Task instructions: Across the entries, how many lines have the string "agent" in them? Reply with only a number.

Input data:
══════════

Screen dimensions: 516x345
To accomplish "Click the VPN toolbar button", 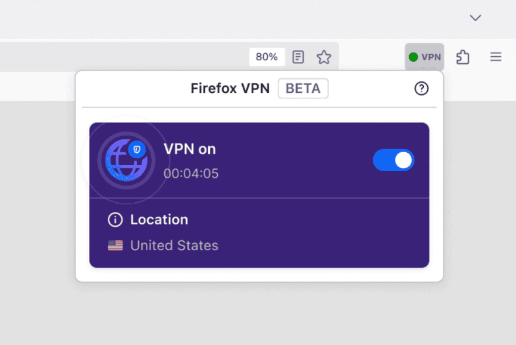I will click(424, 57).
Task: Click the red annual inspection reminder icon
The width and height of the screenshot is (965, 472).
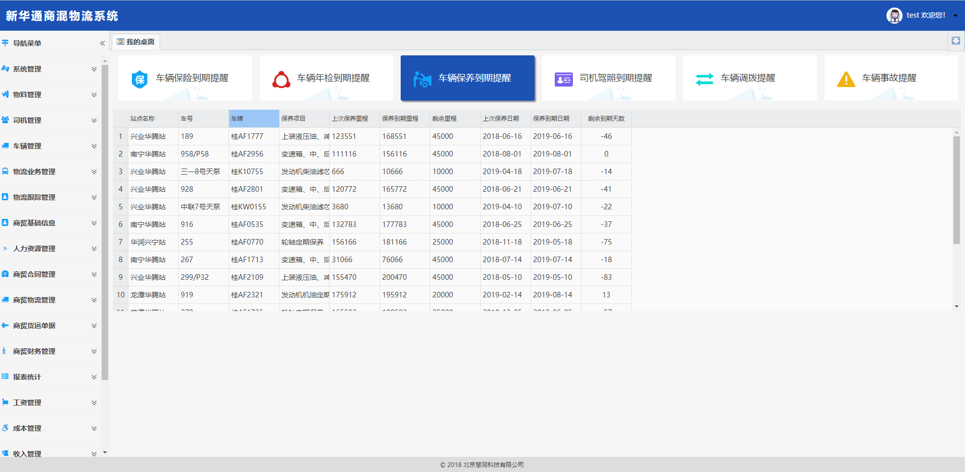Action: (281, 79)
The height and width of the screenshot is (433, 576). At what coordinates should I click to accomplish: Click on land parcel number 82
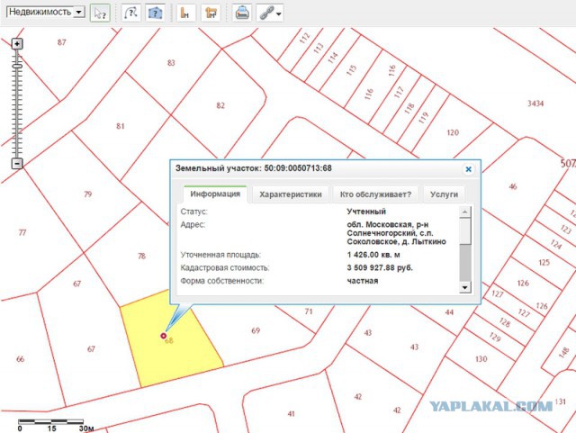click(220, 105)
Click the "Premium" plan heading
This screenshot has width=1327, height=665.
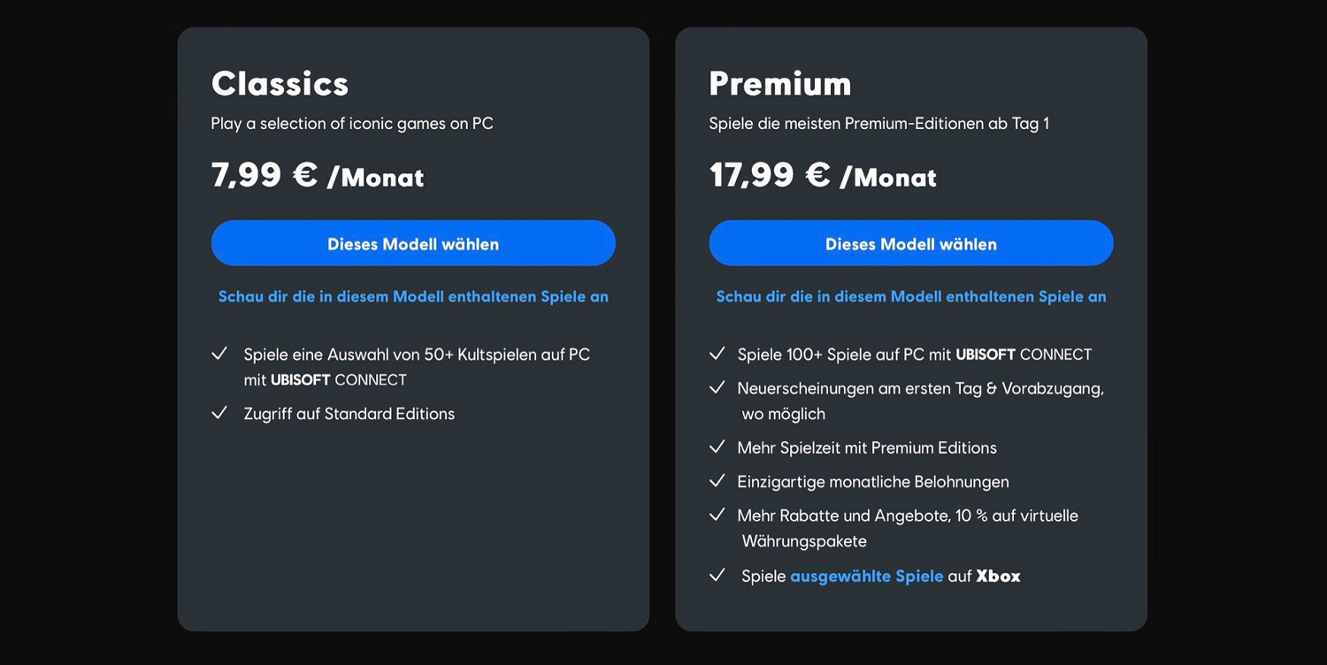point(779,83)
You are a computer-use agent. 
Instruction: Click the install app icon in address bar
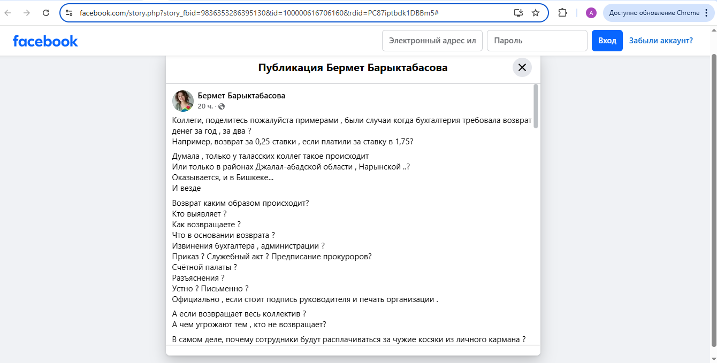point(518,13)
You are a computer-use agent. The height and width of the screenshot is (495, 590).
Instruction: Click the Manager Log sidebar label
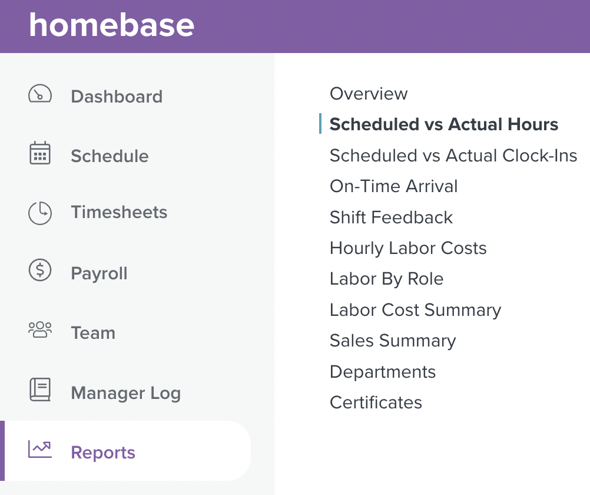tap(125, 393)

══════════

Answer to this problem: 2